Trecho da fonte:

· · ·

Alunas descobriram o poder da interpretação de um texto através do jogo de palavras em estilos diferentes – Foto: Peu Ricardo/DP

Quando o rap rima com cordel

Criado em 2012 em Olinda, projeto que mistura as duas expressões culturais cresceu e foi incorporado como oficina na rede estadual

“Na escola que eu estudo a arte se faz presente. Nós temos maracatu, o cordel e o repente. Teatro e também o rap para contagiar a gente.” Os versos cantados em ritmo de rap e escritos por estudantes da Escola Estadual Guedes Alcoforado são como um manifesto de um grupo de adolescentes que quer ser “visto e ouvido”. O dom musical de meninos e meninas com idades entre 14 e 19 anos veio à tona por meio do projeto Rap e Cordel nas Escolas, do professor de história e poeta Edgar Diniz.

Criado em 2012, o projeto começou na Guedes Alcoforado, em Olinda, mas fez tanto sucesso, que foi adaptado para servir à toda a rede estadual de ensino. “Comecei com o projeto Educando em Cordel, que cresceu e foi visto pela Secretaria Estadual de Educação, que me tirou da escola para que eu pudesse mediar oficinas em toda a rede”, conta o professor. Em 2015, junto ao colega de profissão Sandro Félix, que é DJ, o projeto virou o Rap e Cordel nas Escolas, que mistura as duas expressões culturais.

O objetivo do projeto é fazer os estudantes conhecerem e respeitarem a variedade linguística e cultural como expressão artística do povo além de reforçar a noção de identidade e o sentimento de pertencimento dos alunos. “Percebemos ainda que o projeto melhorou muito a autoestima dos estudantes. Eles se sentem valorizados, pois protagonizam o processo de aprendizagem”, pontua Edgar.

Apenas este ano o projeto já passou por três escolas estaduais. O primeiro momento da intervenção do professor e poeta na unidade e ensino é a formação interdisciplinar dos professores. Depois, o gestor indica uma turma para um trabalho mais focalizado. “Conversamos sobre as características da literatura de cordel, trabalhamos a interpretação de texto e encerramos com a produção coletiva de um cordel”, explica.

Importância

“Para integrar o projeto, o professor pede disciplina dos alunos envolvidos, então participar fez com que meu comportamento mudasse”, conta o aluno Bruno Ferreira, 19.

· · ·

[Registros salvos]
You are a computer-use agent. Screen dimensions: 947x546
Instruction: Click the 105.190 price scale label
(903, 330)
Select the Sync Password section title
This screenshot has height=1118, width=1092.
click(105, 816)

· · ·

Requisitos do exercício:
[a] De acordo com a reportagem, qual é o nome do colega DJ que se juntou ao projeto em 2015?
[b] Copie da reportagem o trecho que começa nas palavras "Alunas descobriram o" e termina depois de "poeta Edgar Diniz.", trocando "estudantes" por "alunos".

Conjunto de respostas:
[a] Sandro Félix.

[b]
Alunas descobriram o poder da interpretação de um texto através do jogo de palavras em estilos diferentes – Foto: Peu Ricardo/DP

Quando o rap rima com cordel

Criado em 2012 em Olinda, projeto que mistura as duas expressões culturais cresceu e foi incorporado como oficina na rede estadual

“Na escola que eu estudo a arte se faz presente. Nós temos maracatu, o cordel e o repente. Teatro e também o rap para contagiar a gente.” Os versos cantados em ritmo de rap e escritos por alunos da Escola Estadual Guedes Alcoforado são como um manifesto de um grupo de adolescentes que quer ser “visto e ouvido”. O dom musical de meninos e meninas com idades entre 14 e 19 anos veio à tona por meio do projeto Rap e Cordel nas Escolas, do professor de história e poeta Edgar Diniz.